Lo que hace Hitchcock (de aquí en adelante H.) es responder con sinceridad y elegancia, es decir, sin hacer sangre, ni exagerar lo que le molesta o le preocupa. Pero tampoco se calla nada porque, en otro caso, la entrevista (más de cincuenta horas de conversación) sería un paseo, un bluff. Se habla, siguiendo un orden cronológico, de la vida y del trabajo de H., y se repasan sus películas, una por una, haciendo hincapié en lo más interesante, las condiciones de trabajo, de dónde surge el guión, qué pasa con los actores, cuáles son los aspectos técnicos más interesantes, qué acogida tuvieron sus películas, qué resultados se derivaron de ellas...

Los aspectos técnicos están muy presentes pero no cansan, ni son ininteligibles. Tienen su justo punto. Y Truffaut (desde ahora T.) escribe admirablemente y tiene un enorme respeto por H. y, sobre todo, un gran conocimiento de su obra. Sin ese conocimiento la entrevista no tendría ningún sentido. 

H. fue un adolescente acomplejado. Su físico, "orondo", como lo califica T., no daba para muchas alegrías. Era solitario y, por tanto, tenía su propio mundo interior. "Cuando se dio cuenta, siendo adolescente, que su físico lo apartaba de los demás, H. se retiró del mundo y lo observó con una severidad inaudita". "Recordaba muy bien al pequeño estudiante A. H. manteniéndose aparte durante el recreo. Apoyado contra una pared, observaba cómo sus pequeños amigos jugaban al balón, con un aire de desdén, con las dos manos cruzadas sobre su vientre". 

Alfred Hitchcock había nacido en Londres, el trece de agosto de 1899 y pertenecía a una familia católica, lo que tampoco era usual pues estaba rodeado de anglicanos. Se educó en los jesuitas y tampoco destacó. Cuenta su enorme miedo al castigo físico (la palmeta) y su medianía en las notas. Sus entretenimientos eran leer revistas de cine, ir al cine y al teatro. Todo en soledad. Hay una frase de Louis-Ferdinand Celine que H. recuerda a T.: en la vida existen los exhibicionistas y los mirones, los primeros son los protagonistas de la vida y los otros son los observadores. H. era, evidentemente, y él lo sabía, un observador. 

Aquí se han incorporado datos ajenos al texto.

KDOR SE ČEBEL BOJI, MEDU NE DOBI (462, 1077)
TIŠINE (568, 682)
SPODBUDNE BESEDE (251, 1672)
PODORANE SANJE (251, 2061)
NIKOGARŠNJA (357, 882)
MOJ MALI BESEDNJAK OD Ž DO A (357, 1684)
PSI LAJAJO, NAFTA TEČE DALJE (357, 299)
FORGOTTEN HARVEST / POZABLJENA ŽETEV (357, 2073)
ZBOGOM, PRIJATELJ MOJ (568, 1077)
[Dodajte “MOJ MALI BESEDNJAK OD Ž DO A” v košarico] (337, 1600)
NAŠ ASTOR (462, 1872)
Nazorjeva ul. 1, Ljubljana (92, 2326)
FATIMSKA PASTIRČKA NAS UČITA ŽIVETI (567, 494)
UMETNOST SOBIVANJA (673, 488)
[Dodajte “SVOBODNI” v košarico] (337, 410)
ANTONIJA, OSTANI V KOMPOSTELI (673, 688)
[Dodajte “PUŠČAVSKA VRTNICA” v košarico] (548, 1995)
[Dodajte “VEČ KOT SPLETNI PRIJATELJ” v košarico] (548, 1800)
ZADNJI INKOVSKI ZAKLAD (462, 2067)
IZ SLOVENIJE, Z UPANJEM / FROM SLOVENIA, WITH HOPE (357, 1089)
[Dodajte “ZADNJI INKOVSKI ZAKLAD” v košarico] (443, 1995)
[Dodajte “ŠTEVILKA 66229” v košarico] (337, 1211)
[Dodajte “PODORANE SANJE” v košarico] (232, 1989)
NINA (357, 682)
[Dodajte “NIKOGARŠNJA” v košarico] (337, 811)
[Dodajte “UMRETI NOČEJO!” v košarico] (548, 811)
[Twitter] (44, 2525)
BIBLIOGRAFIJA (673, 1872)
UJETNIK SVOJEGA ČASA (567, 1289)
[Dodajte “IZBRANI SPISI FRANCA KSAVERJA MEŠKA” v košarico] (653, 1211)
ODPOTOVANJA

Las entrevistas fueron grabadas en 1962 en los Estudios Universal, usando como traductora a la amiga de T. Helen Scott. En ese tiempo él estaba haciendo el montaje de Los pájaros. Fueron unas quinientas preguntas organizadas en torno a cuatro bloques: las circunstancias del nacimiento de cada película, la elaboración del guión, el problema de la puesta en escena y la estimación personal de los resultados. Quedó claro el objetivo del cine de H.: impedir que la banalidad se instale en la pantalla. Y la opinión general de T. sobre el director americano: Su obra continuaba viviendo como los relojes de pulsera de loos soldados muertos. 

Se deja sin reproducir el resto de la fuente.